İçte ve dışta gerilimleri düşürmeliyiz!
Ülkemizin içte ve dışta içine düştüğü gerilimli ortamın iktisadi sonuçları ortaya çıkmaya başladı. Basınımız yoğunlaşan sorunların üzerinde yeterince durmuyor. Sıkıntıların geldiğini herkes görüyor, bunları göğüslemek için ciddi hazırlığımız olup olmadığı belirsiz. Hükümet yakınan grupların zorluklarını kısa vadede hafifletecek maddi destek vaat ediyor, fakat bunların uzun vadeli çözüm getirdiğini söylemek zor.
Turizm sektörü hükümetimize dertlerini anlatmaya çalıştı. Hükümet bazı parasal destekler sağlayacak. Sıkıntılar geçici ise, bu yöntemle aşılabilir. Pekiyi karşımızdaki sıkıntılar geçici mi? Rusya ile her geçen gün bozulan ilişkilerimiz nedeniyle Rus hükümetinin kendi vatandaşlarının tatillerini Türkiye’de geçirmelerini engellemesi siyasi bir kararla oldu. Çok büyük kayıptır. Rus turistlerin yerini alacak başkalarını arayabiliriz; aynı büyüklükte potansiyeli kolaylıkla bulamayız. Rus turistlerin ikamesine odaklanırken, daha ciddi bir sorunla karşılaştığımızı yeterince fark etmiyoruz. Ülkemize yönelik turist akışında genel bir düşüş var. Hatırlayacaksınız, Türk limanlarına uğrayan kruvaziyerler, güvenlik gerekçeleriyle buralara uğramaktan vazgeçtiler. Biz belki yeterince göremiyoruz ama ülkemiz terörün at koşturduğu, hatta iç savaşın sürdüğü bir ülke gibi algılanıyor. İnsanlar gelmeye çekiniyorlar. Böyle bir durumda sizin turizme maddi kolaylıklar sağlamanız, turist sayısını yükseltmez. Ülkeye iç barışı getirecek politikalar üzerinde çalışmak gerekirken, liderlerimiz ise her gün çatışmacı söylemlerinin dozunu yükseltiyorlar.

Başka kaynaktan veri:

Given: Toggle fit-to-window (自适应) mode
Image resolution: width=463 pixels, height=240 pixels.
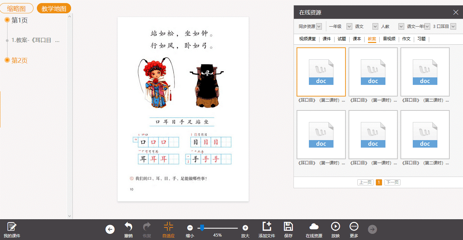Looking at the screenshot, I should point(168,227).
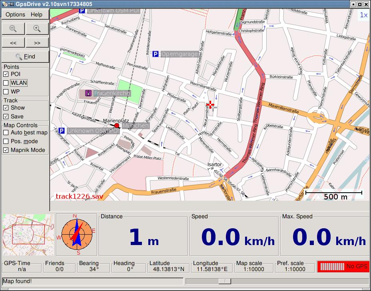Image resolution: width=371 pixels, height=291 pixels.
Task: Click the overview minimap thumbnail
Action: (28, 235)
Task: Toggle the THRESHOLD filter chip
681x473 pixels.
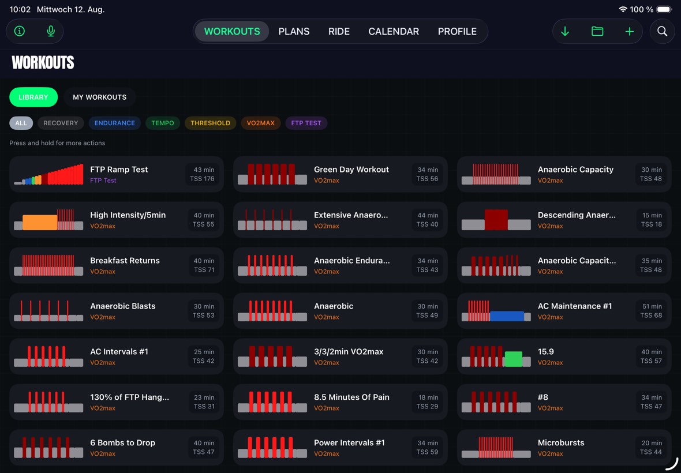Action: tap(210, 123)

Madem turizmden başladık, o konuda devam edelim. Turizm düşük nitelikli işgücüne imkan sağlayan bir sektör. Oradaki yavaşlama işsizliğin yaygınlaşmasını hızlandıracaktır. Ayrıca, turizm yatırımları inşaat sektörünün önemli bir bölümü; bu koşullarda yeni yatırım yapılmasını bekleyemeyiz. Muhtemelen yürüyen bir takım projeler terk edilecektir. Olayın bir de bankalarla ilgili boyutu var. Artık sona eren genişleme süreci sırasında birçok turizm yatırımcısı kredi kullandı. Piyasanın daralması ile birlikte bunların borçlarını nasıl ödeyeceği sorunu gündeme yerleşecektir. Bir takım iflaslara hazır olalım. Tabii, turizmde gözlenen gerilemenin, bu sektöre mal ve hizmet veren her kesimi de sıkıntıya sokacağı açıktır.

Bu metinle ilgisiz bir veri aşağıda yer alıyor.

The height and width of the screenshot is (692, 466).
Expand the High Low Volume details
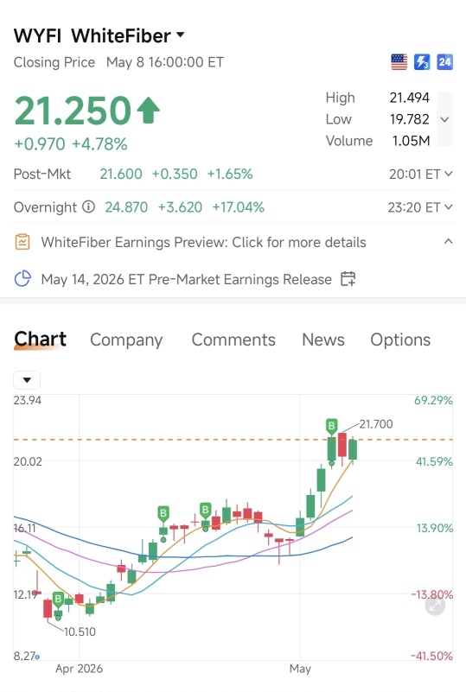(x=444, y=119)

Örneklerini turizmden verdiğimiz sıkıntılardan diğer sektörlerin korunmuş olduğunu söyleyemeyiz. İhracatımız düşüyor. Bu gerileme sadece Rus piyasasında Türk mallarına getirilen kısıtlamalardan kaynaklanmıyor. Başka piyasalarda da daralmalar var. Yeni piyasalara erişmek kolay değil. Yeni piyasalar diye anılan ülkelerin çoğu büyük ihracat potansiyeline sahip değil. Dış ticaret açığımız petrol fiyatlarının düşük seyretmesi sayesinde şimdilik yönetiliyor ama dış sermaye girişlerini arttırmayı başaramazsak, sıkıntılarımız artmaya başlayacaktır.
İçte ve dıştaki gerilimli düşürmenin yollarını aramalıyız. Yoksa kolaylıkla kendimizi daha büyük sıkıntılarla karşı karşıya buluruz.